COVID testing, weeklong quarantines, face masks and an 8-foot extension of the platform to enable social distancing between the players. These are the exceptional measures required to make a Minnesota Orchestra concert happen in the coronavirus era.
Friday wasn't a typical evening, of course. There was no audience present — the concert was broadcast live on TPT-MN, Minnesota Public Radio and the orchestra's website (where this program can still be viewed) — and Orchestra Hall's warm acoustic had a slightly cavernous quality as a consequence.
Still, there were things to celebrate, not least the orchestra's first performance of a symphony since March.
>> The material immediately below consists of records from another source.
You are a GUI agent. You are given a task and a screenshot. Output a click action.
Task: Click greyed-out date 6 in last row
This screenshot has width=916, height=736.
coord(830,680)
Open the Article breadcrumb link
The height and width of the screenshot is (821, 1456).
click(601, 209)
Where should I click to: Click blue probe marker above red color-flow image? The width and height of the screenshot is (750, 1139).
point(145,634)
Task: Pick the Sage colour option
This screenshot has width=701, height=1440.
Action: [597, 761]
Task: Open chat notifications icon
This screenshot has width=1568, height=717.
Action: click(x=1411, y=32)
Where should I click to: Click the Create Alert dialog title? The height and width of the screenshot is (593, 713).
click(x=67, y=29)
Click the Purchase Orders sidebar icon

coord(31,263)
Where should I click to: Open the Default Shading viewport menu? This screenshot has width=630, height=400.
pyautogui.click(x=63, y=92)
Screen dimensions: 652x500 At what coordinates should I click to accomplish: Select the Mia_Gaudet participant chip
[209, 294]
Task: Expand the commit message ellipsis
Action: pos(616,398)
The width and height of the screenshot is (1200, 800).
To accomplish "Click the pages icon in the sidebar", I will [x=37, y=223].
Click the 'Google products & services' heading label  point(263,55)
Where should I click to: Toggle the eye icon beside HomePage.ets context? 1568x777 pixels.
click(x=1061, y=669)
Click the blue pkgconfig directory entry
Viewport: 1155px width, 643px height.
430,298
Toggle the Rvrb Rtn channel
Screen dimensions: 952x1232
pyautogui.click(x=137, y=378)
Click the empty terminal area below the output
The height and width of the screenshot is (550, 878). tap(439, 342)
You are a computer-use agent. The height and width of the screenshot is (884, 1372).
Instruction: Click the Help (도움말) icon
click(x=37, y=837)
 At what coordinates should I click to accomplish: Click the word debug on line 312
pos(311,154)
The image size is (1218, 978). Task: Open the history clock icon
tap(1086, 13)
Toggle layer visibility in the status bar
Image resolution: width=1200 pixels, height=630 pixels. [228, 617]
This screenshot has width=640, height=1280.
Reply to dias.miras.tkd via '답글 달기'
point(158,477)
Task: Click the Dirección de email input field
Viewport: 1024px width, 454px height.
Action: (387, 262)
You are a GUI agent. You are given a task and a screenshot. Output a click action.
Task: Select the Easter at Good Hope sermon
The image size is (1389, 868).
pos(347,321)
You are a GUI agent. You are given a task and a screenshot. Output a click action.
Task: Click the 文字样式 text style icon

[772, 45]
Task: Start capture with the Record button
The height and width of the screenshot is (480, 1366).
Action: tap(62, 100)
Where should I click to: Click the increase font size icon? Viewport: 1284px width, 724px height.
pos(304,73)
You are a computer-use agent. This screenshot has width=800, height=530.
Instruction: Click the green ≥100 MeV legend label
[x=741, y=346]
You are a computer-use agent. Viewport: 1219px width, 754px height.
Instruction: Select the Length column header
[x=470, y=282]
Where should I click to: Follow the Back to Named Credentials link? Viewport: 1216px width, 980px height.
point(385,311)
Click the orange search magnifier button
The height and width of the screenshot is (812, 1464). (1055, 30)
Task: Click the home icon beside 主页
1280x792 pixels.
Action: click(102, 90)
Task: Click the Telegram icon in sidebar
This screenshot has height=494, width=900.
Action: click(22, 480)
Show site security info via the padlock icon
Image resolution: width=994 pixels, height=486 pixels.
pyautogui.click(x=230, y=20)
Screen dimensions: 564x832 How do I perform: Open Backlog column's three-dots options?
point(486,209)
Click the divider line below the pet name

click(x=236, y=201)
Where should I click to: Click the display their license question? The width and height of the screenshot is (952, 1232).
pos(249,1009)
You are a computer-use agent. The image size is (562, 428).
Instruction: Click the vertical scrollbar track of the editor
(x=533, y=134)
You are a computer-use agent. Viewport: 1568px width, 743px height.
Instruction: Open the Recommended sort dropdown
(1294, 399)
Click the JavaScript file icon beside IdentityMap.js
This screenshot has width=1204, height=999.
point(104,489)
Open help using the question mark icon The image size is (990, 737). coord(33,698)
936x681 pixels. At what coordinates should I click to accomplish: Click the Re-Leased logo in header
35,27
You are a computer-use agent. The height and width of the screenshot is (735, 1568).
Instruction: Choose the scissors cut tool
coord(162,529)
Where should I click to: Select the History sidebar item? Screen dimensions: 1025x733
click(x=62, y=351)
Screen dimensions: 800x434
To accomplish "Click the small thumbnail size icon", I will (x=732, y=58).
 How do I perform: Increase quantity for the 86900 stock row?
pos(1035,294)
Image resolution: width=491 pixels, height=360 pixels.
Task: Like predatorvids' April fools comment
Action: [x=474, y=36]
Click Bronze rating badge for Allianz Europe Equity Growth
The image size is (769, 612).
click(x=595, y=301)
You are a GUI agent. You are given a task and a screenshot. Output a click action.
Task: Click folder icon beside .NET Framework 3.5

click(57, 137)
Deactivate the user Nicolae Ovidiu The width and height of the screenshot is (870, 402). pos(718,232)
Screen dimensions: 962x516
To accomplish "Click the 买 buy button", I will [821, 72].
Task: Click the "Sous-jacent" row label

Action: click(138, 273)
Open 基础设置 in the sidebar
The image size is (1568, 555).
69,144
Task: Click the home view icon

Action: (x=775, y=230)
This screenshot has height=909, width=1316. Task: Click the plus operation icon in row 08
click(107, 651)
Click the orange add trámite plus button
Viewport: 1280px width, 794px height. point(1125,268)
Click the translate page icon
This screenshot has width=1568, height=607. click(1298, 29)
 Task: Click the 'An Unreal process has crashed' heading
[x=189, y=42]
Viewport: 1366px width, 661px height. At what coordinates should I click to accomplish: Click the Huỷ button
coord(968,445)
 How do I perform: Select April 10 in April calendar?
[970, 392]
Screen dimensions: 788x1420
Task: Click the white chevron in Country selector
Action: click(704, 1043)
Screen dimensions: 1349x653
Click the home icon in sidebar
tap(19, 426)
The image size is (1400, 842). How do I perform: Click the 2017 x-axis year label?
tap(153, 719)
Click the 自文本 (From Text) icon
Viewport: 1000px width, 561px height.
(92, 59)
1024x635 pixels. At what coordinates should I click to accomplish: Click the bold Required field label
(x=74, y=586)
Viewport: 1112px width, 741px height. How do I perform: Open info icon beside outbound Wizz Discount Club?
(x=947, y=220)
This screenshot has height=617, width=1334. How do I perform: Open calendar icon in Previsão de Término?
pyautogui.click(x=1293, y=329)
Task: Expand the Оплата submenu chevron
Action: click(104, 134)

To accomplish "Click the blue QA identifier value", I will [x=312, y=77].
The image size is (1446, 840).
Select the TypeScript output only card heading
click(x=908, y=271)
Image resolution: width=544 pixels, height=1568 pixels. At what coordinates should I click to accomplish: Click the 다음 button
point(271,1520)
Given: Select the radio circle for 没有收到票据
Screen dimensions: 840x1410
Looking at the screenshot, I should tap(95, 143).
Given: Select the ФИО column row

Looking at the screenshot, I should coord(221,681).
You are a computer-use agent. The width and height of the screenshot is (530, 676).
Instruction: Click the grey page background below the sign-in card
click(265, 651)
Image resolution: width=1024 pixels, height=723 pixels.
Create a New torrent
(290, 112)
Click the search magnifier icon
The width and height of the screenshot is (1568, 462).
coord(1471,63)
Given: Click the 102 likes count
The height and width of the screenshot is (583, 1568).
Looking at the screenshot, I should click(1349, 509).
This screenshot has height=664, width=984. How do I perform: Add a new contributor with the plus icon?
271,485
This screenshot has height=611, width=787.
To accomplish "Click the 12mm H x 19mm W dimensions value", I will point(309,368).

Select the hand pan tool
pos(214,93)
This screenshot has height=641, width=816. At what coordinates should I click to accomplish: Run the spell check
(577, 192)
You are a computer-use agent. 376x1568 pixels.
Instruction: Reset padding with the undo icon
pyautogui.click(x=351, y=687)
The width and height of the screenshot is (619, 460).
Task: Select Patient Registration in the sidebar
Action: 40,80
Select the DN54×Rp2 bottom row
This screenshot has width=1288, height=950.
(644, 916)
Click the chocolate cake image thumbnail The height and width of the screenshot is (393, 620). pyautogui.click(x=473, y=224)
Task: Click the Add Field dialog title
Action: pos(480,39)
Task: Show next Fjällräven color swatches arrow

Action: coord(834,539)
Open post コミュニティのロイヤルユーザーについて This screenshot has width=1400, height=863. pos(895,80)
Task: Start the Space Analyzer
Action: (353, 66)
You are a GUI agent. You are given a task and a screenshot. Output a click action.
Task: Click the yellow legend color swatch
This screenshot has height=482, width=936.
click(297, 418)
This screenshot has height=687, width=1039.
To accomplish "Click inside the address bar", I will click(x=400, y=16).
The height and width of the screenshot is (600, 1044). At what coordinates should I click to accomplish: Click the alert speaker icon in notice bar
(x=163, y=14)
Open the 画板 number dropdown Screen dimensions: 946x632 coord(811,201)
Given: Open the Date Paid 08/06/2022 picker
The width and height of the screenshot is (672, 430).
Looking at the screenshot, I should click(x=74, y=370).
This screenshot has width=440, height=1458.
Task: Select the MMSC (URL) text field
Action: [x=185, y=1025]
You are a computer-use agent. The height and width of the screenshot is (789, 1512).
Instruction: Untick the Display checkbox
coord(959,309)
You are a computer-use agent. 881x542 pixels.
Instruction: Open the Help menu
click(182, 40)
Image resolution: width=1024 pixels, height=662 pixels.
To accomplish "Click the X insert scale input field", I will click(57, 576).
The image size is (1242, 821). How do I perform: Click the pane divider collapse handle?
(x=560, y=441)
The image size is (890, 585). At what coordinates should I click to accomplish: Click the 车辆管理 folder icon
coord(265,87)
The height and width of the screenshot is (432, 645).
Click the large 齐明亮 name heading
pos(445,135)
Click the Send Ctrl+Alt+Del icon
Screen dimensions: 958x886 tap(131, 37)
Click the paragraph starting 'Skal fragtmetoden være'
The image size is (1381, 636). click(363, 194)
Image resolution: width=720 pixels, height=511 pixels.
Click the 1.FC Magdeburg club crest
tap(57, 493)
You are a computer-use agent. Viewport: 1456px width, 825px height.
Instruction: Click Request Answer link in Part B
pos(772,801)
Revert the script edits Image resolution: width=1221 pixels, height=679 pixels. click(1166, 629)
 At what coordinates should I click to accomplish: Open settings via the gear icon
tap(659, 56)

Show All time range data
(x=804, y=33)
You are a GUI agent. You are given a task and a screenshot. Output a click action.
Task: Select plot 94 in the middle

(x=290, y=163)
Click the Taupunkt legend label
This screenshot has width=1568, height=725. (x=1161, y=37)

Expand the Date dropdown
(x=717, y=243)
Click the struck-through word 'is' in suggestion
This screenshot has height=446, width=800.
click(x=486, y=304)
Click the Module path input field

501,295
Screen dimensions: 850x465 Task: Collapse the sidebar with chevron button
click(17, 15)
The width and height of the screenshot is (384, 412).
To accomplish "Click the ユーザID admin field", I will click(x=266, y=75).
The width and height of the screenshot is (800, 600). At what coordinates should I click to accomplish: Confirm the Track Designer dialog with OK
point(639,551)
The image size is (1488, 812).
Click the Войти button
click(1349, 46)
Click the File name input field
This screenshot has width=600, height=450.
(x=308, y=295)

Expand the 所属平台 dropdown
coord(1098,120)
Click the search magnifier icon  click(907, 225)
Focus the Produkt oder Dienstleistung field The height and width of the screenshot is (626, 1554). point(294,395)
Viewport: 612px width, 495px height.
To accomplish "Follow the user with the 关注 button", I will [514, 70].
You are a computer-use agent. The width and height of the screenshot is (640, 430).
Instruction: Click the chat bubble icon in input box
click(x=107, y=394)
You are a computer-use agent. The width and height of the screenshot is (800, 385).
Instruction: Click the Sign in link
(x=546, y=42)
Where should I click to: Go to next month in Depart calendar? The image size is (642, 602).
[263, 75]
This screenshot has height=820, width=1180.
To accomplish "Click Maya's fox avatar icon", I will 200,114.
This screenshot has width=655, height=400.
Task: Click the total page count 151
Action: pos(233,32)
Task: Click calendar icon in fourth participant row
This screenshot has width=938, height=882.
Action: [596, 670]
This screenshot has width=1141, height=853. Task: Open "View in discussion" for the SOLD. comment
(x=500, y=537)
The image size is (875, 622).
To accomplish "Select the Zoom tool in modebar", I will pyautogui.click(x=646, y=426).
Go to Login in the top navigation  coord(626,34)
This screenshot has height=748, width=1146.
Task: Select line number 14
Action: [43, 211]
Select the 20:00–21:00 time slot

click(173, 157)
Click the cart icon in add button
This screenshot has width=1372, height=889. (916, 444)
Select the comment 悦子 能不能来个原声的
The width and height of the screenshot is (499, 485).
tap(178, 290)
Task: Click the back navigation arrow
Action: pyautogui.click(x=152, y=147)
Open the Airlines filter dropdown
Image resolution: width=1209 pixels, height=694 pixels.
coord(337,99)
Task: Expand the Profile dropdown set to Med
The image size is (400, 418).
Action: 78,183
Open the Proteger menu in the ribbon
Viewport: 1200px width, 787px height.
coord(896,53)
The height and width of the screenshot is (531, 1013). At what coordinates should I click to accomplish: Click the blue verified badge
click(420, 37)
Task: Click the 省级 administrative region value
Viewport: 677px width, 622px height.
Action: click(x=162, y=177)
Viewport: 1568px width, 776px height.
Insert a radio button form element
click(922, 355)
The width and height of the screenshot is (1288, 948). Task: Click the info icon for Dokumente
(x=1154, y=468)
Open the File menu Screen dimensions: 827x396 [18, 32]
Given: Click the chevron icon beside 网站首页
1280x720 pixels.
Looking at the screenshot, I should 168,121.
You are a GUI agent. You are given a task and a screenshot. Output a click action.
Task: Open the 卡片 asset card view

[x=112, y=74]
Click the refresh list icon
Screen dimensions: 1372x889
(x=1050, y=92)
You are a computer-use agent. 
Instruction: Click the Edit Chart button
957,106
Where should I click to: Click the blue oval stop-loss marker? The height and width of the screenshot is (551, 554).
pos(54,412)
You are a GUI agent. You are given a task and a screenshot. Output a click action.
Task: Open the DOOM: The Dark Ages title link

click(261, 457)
Social distancing math allowed only 42 players onstage, but that was perfect for Beethoven's First Symphony, led by the orchestra's former associate conductor William Eddins.
Conducting without a baton, using body language that ranged from muscular lunges to elegantly balletic hand gestures, Eddins elicited a performance that thrillingly combined trenchancy with a pronounced feeling for the music's many moments of lyricism and lightness.
Eddins' speeds were somewhat slower than has become usual in Beethoven, which gave string players in particular the room to properly etch the bustling rhythms of the opening movement, and lent a satisfying architectural profile to the music.
Both inner movements had a relaxed, unhurried quality in which wit and warmth emerged naturally. The finale had power aplenty, but delicacy, too, with none of the hell-for-leather histrionics that conductors often use to italicize the young Beethoven's sense of derring-do and adventure.
Eddins' interpretation was subtle and nuanced, and played with intelligence and alacrity by the orchestra. I can't remember the last time I enjoyed a performance of the First Symphony more.
Earlier the hourlong program had started with two chamber music pieces, the first a string quartet by U.K.-based Jamaican composer Eleanor Alberga.
The quartet (her second) is a single 15-minute movement, combining some of the raw abandon and joyfulness of Jamaican music with dashes of Bartókian astringency and dollops of cross-cultural Villa-Lobos in the textures. It's a strongly rhythmic piece spiced with dancing pizzicatos and growling cello tremolandos, and was played for all its worth by violinists Natsuki Kumagai and Catherine Schubilske, violist Gareth Zehngut and cellist Silver Ainomäe.
Back in pre-lockdown February, the orchestra appointed Marguerite Lynn Williams as its principal harp. Who could have imagined then that it would take eight months to make her debut.
That moment finally arrived on Friday, when she took center-stage in a performance of Ravel's Introduction and Allegro, a piece written in 1905 to demonstrate what the Érard company's double-action pedal harp could do. The camera caught a tantalizing glimpse of Williams' own harp pedals during an introduction to the piece, looking as complicated as a gear shifter on a semi.
Her playing, though, was mellifluously measured and seductive, with principal flute Adam Kuenzel and clarinetist Timothy Zavadil among the cast of six supporting players.